RedBankGreen is reporting that the Borough of Sea Bright has ended its participation of a federal pilot program set up to get residents displaced by Superstorm Sandy back into their homes quickly, because..surprise surprise, the Sheltering and Temporary Electric and Power (STEP) program was holding residents back.
Town officials cited indecision and flip-flops over what would be covered by the Federal Emergency Management Administration’s Sheltering and Temporary Electric and Power, or STEP, program as the main the reasons for the withdrawal.
“The goal was to get the residents home,” said Mayor Dina Long. “We thought the STEP program would be very helpful in achieving that goal, but ultimately it turned out to be unworkable.”

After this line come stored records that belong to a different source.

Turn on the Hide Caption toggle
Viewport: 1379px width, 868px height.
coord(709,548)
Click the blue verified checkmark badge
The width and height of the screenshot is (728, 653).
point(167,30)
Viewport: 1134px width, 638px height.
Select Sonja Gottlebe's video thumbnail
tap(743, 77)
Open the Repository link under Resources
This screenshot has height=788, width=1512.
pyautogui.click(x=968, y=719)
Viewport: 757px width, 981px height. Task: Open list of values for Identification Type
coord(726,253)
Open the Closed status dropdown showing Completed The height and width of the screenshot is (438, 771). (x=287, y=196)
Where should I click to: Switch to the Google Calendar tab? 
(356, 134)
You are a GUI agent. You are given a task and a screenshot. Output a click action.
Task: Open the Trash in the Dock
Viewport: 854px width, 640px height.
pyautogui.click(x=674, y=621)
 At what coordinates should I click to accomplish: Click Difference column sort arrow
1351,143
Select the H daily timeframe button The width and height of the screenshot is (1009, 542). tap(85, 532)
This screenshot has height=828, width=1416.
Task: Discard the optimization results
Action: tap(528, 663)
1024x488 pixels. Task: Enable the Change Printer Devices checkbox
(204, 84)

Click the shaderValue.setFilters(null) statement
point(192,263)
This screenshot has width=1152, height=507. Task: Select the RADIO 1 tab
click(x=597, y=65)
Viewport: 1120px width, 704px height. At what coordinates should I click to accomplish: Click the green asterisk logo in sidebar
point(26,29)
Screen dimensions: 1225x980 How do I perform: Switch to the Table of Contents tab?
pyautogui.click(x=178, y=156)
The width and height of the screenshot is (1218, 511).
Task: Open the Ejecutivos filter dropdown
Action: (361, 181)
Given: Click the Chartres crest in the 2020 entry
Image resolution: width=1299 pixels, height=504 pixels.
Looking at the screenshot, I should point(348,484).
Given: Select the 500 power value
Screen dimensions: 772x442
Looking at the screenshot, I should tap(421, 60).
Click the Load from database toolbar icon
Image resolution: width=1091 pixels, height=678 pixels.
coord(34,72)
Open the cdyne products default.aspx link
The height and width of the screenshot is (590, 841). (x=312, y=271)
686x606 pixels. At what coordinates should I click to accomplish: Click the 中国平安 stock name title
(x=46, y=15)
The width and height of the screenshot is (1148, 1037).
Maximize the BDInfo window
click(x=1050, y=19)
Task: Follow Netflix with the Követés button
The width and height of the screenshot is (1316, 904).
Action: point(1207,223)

STEP, introduced to New Jersey by Governor Chris Christie in early December, is a pilot program that purports to provide battered homes with temporary heating, hot water, suitable flooring and electricity in order to get displaced residents back into their own houses as soon as possible. FEMA provided 75 percent of the $10,000 worth of fixes per eligible home, and 130 Sea Bright residents applied to take part in the program, starting six weeks ago, town officials said.
But “because STEP was a pilot program, there were no set guidelines, and the town wasn’t able to get clear direction on what supplies and labor would be eligible for reimbursement, as well as which types if households would be eligible for reimbursement,” Long told redbankgreen. “That, along with an inability to receive written guidance and multiple changes in key personnel, has made this a frustrating effort for us over the last two months.”
She also said that in multiple cases, houses that were at first deemed eligible were subsequently denied acceptance into the program due to shifting guidelines.
“In the end, we had to disqualify more people than we qualified,” she said.
As an alternative, Mayor Dina Long and the borough council created their own program to assist the 130 displaced residents who were tripped up by STEP. Funded by a portion of a Special Emergency Note, the local program will give residents $5,000 for repairs. STEP promised $10,000 but wasn’t delivering.